La famille est réunie une nouvelle fois (même acteurs, décors, etc...) sur fond du même thème : mariage arrangé ou amoureux. Cependant, le scénario de "Fleur d'Equinoxe" diffère des autres films d'OZU que j'ai vus, dans le sens où cette fois-ci le père est vigoureusement opposé à ce que sa fille se marie avec un autre que le prétendant qu'il a choisi pour elle.
Les sentiments des personnages sont davantage mis à profit par ce scénario ; mais hélas, en contrepartie, il n'y a beaucoup moins d'humour et de complicité entre les anciens camarades, pères de famille.
Je reproche aussi une nouvelle fois à OZU certaines longueurs qui auraient pu être éviter, son besoin de faire du "long inutile" pour appuyer l'atmosphère. Bref, il n'arrive pas à couper son film, il veut trop en garder (une erreur selon moi).
Pour résumer mon opinion sur ce film, je l'ai trouvé assez long compte tenu de l'histoire et ai été surtout déçu de ne pas retrouver l'humour piquant des quinquagénaires qui m'avait tant plu dans "Fin d'Automne".
Generation Gap
Un Ozu "light", qui - sous l'apparence d'une comédie dramatique populaire - s'attèle à décortiquer la différence de mentalité entre générations. En avance sur son temps (il réalise ce film à la fin des années '50s), le sujet s'avère passionant, tant le réalisateur touche juste et n'hésite pas à appuyer là où ça fait mal. Le discours est quelque peu moralisateur, mais au moins le réalisateur prend le parti des jeunes.

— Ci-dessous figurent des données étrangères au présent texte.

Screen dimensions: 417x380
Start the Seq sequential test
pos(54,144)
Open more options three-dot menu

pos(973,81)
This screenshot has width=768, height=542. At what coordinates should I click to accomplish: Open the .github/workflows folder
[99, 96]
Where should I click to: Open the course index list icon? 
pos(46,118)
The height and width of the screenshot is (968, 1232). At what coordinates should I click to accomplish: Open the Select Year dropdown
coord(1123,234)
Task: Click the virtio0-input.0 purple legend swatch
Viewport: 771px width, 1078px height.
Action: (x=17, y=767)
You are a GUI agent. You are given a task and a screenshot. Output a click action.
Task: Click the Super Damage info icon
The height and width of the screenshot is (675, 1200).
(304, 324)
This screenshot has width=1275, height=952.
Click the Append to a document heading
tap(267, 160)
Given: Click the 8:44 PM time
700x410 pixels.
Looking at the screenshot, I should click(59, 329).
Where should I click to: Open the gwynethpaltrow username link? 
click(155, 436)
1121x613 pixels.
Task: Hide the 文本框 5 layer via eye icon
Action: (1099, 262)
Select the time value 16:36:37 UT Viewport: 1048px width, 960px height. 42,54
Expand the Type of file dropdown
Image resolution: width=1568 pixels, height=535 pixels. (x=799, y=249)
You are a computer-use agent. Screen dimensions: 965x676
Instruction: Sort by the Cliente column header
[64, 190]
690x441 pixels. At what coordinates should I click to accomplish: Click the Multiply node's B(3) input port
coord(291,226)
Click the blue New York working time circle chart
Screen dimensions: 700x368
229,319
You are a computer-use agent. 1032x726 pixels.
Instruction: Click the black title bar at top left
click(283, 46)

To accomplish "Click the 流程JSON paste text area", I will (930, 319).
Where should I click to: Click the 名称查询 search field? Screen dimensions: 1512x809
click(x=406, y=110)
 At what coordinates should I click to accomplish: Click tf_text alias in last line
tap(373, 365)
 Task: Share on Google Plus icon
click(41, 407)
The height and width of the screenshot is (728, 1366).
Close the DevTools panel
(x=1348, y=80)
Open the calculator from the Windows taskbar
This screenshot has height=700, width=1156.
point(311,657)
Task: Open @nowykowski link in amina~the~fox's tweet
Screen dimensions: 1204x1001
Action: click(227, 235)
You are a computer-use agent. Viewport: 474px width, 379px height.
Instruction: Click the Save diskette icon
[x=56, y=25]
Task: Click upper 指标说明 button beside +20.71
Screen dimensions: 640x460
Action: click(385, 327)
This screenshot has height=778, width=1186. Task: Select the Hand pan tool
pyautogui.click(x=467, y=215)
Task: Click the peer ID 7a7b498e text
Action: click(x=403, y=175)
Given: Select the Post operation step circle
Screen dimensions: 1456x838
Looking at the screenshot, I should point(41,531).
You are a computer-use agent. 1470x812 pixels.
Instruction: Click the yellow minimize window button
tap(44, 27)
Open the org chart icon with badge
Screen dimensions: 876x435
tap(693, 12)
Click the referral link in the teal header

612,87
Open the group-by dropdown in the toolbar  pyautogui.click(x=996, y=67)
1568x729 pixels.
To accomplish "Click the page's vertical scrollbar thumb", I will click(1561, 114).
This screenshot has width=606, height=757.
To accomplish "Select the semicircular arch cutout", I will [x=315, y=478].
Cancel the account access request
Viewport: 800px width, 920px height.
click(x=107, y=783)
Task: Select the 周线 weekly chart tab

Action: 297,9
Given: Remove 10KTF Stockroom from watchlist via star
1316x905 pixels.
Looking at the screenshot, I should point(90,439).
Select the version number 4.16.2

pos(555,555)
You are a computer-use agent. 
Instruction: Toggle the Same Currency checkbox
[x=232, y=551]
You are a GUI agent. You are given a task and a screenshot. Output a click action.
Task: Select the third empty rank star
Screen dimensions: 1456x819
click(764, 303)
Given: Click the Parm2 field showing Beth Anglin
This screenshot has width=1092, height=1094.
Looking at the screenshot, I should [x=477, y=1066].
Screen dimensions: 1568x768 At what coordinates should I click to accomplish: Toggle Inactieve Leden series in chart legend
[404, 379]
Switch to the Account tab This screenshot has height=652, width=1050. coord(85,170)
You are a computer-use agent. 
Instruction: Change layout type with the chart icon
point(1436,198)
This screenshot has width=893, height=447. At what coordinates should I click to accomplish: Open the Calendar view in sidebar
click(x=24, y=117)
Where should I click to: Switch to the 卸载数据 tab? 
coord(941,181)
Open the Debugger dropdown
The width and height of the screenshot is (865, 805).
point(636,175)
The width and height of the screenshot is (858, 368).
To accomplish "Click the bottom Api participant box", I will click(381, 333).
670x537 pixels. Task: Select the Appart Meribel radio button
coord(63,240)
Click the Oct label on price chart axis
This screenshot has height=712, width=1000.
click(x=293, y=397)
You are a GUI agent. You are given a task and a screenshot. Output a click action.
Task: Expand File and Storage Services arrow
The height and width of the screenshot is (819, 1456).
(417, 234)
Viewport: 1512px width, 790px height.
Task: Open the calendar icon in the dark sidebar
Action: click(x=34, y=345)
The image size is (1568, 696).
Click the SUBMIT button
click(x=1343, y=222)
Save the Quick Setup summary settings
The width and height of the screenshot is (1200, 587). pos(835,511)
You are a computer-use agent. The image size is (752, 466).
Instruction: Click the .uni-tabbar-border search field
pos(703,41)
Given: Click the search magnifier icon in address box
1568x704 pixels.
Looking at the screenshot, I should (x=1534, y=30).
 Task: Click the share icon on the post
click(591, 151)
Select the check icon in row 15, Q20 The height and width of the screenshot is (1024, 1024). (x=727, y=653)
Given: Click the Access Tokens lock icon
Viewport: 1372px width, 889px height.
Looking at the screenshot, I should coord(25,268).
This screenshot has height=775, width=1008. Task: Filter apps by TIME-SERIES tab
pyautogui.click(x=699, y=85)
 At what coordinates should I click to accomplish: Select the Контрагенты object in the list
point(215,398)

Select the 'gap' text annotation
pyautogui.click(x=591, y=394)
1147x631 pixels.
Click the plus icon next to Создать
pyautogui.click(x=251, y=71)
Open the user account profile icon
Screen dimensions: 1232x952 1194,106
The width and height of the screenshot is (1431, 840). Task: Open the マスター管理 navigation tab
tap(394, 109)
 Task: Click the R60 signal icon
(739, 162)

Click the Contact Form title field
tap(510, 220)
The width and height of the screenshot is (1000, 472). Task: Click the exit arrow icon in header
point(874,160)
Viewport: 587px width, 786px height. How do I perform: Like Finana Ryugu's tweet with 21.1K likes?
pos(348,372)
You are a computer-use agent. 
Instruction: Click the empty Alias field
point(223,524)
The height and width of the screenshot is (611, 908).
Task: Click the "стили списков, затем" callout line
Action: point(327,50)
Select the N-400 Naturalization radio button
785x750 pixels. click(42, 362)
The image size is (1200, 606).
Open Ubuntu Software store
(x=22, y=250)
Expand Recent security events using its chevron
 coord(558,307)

En revanche, l'ensemble est plombé par des sacrées longueurs et surtout par la mise en scène si typique de son réalisateur...plans fixes, statiques, sans fioritures, ni extravagances. Les personnages palcés au milieu du cadre, toujours à la même hauteur. Des champs / contre-champs classiques, énervants à force. Quelques transgressions de "la règle des 180°" complètement injustifiées, donc sans doute par maladresse. Il y a des fans de ce genre desuet, mais il faut bien l'avouer, qu'Ozu assure le minimum syndical et qu'en fin de compte, ce parti pris de mise en scène dessert plus qu'il ne sert son magnifique sujet traité. S'il n'avait choisi que de s'accorder quelques mouvements lors des scènes avec les jeunes; quelque chose de plus aérien et léger, son propos clairement explicité n'en aurait gagné que d'avantage en poids...
Une ouevre fine, intélligente et d'une grande maturité, qui exige une concentration particulière, mais qui se place définitivement parmi les grandes oeuvres sociales du cinéma.
grand film...
ce qui est remarquable chez ozu,c'est qu'on se sent tout de suite comme chez soi,une impression latente de déja avoir connu les personnages,etc....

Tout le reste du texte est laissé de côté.